L’application de l’article 289 proposée par le Sénat conditionnant son vote de la loi électorale de 2013 amendée est-elle possible ? Pourquoi pas  si cela permettra de débloquer la situation? Alors, une fois de plus et dans ce cas précis, c’est l’Exécutif qui doit céder aux exigences du Sénat. Au cas où l’Exécutif accepterait de céder, quelle garantie donnerait le Sénat en vue de favoriser une accélération du processus électoral pour aboutir au premier tour des élections, le 26 octobre 2014 ? Combien de temps prendraient les nouveaux acteurs impliqués  pour désigner et envoyer leur représentant au sein  du nouveau CEP provisoire? Par rapport à toutes ces interrogations, aurait-on le temps matériel d’organiser les élections, le 26 octobre 2014, tel que prévu par l’accord del Rancho? Selon le Sénat, avec de la bonne volonté, la mise en place d’un CEP provisoire selon l’article 289 pourrait se faire en une semaine, alors que le pays a attendu plus d’un an pour la mise en place consensuelle du CT-CEP, après avoir tenté, sans succès, la mise en place d’un CEP permanent selon la Constitution 1987 amendée. Que c’est encore plus compliqué tout cela !

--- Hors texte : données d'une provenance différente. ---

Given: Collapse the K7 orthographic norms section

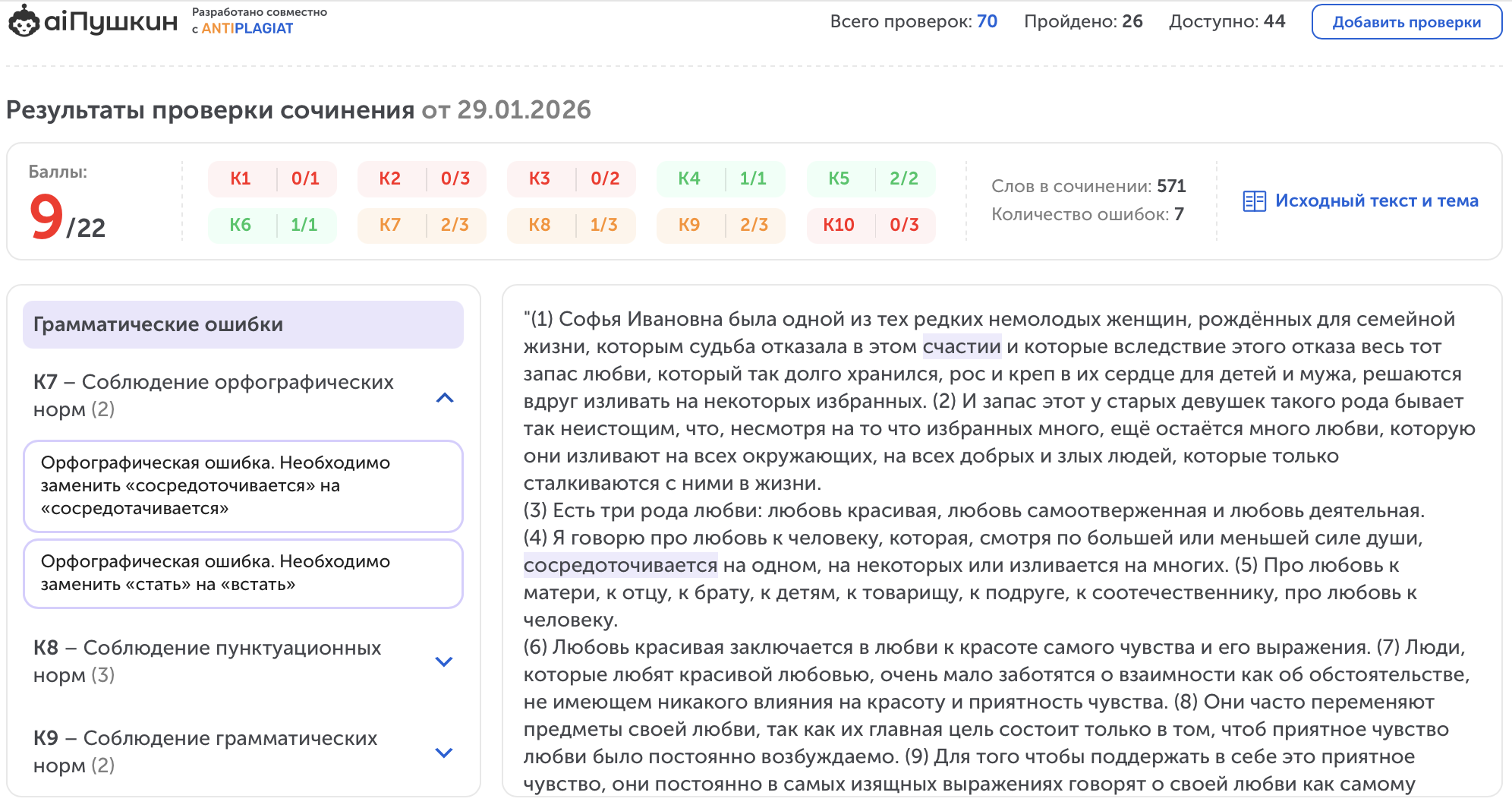Looking at the screenshot, I should [x=444, y=398].
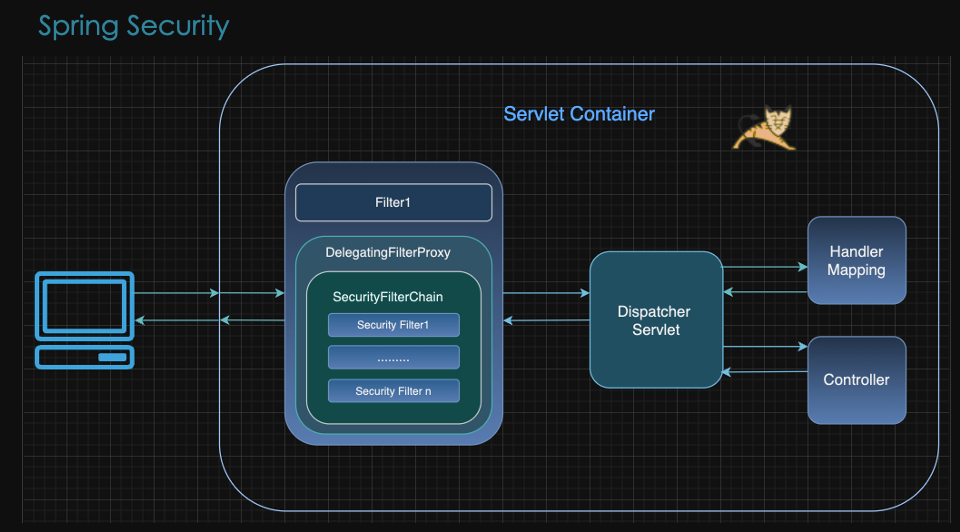The image size is (960, 532).
Task: Select the DelegatingFilterProxy label
Action: pyautogui.click(x=388, y=253)
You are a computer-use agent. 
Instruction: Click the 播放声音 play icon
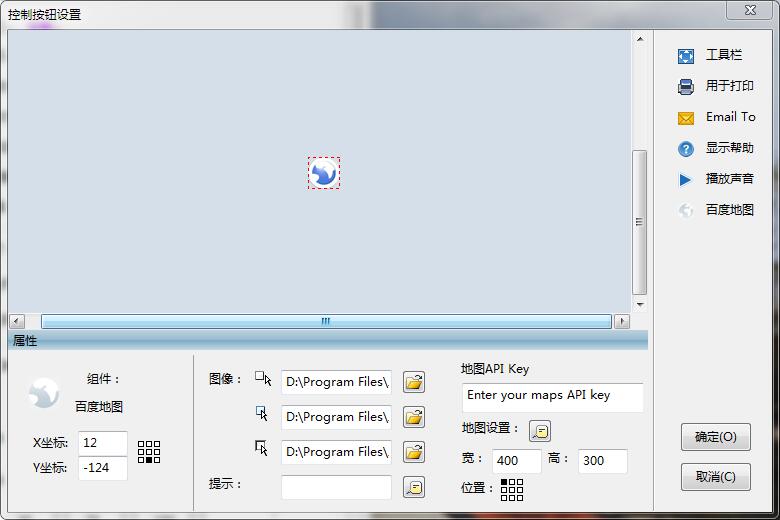click(686, 180)
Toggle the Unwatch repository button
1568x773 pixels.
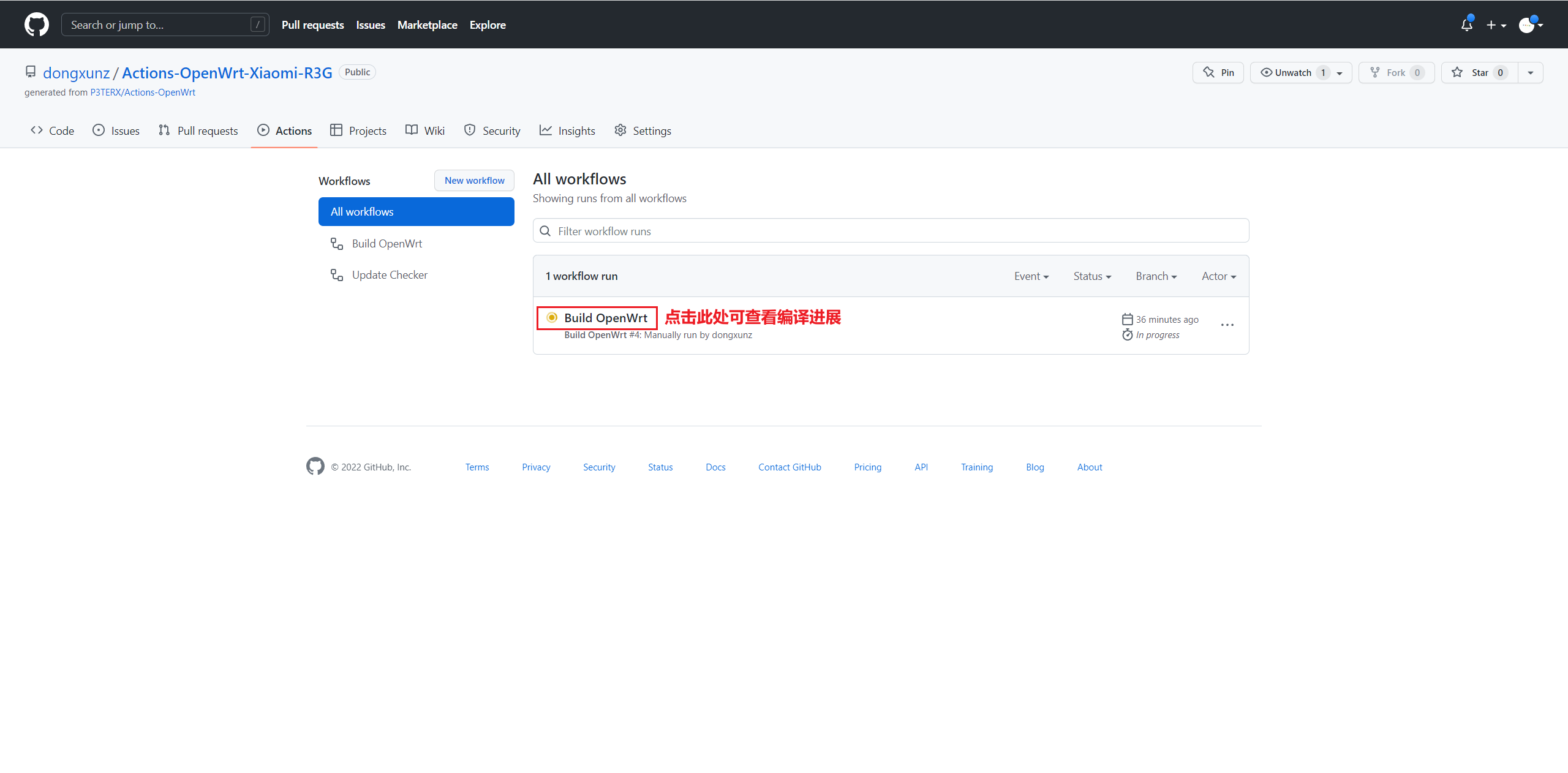click(x=1292, y=72)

De toute manière, s’il faut en passer par là avec la certitude d’éviter de résoudre le problème dans la rue, il faut le faire. Mais n’est-ce pas le vrai enjeu de toutes ces tergiversations, donner du temps aux alliés de l’opposition pour organiser le déchoucage de l’Exécutif par la rue? N’est-ce-pas « ce foutu processus de Dialogue » enclenché par l’Eglise catholique qui a permis à Martelly de tenir jusqu’ici, penseraient les partisans du raché manyok? Puisque, si le pays ne peut pas fonctionner sans un Parlement élu, il pourra bien fonctionner avec un Exécutif non élu, n’est-ce-pas ? (Ironie et allusion par rapport à la note de la Société Civile d’octobre 2013 accusant Martelly d’avoir en tête de déclarer caduc le Parlement en janvier 2014). Car, en cas de déchoucage de l’Exécutif (Président et Premier Ministre), l’Opposition finirait par trouver une solution politique et/ou constitutionnelle pour mieux faire marcher le pays. Savez-vous qu’en final, en cas de déchoucage de l’administration Martelly,  et, selon l’article 149 de la Constitution amandée, dernier paragraphe, c’est le Président de l’Assemblée Nationale qui aura le destin du pays en main ? Oyez plutôt : « Dans le cas où la vacance se produit à partir de la quatrième année du mandat présidentiel, l’Assemblée Nationale se réunit d’office dans les soixante (60) jours qui suivent la vacance pour élire un nouveau Président Provisoire de la République pour le temps qui reste à courir.»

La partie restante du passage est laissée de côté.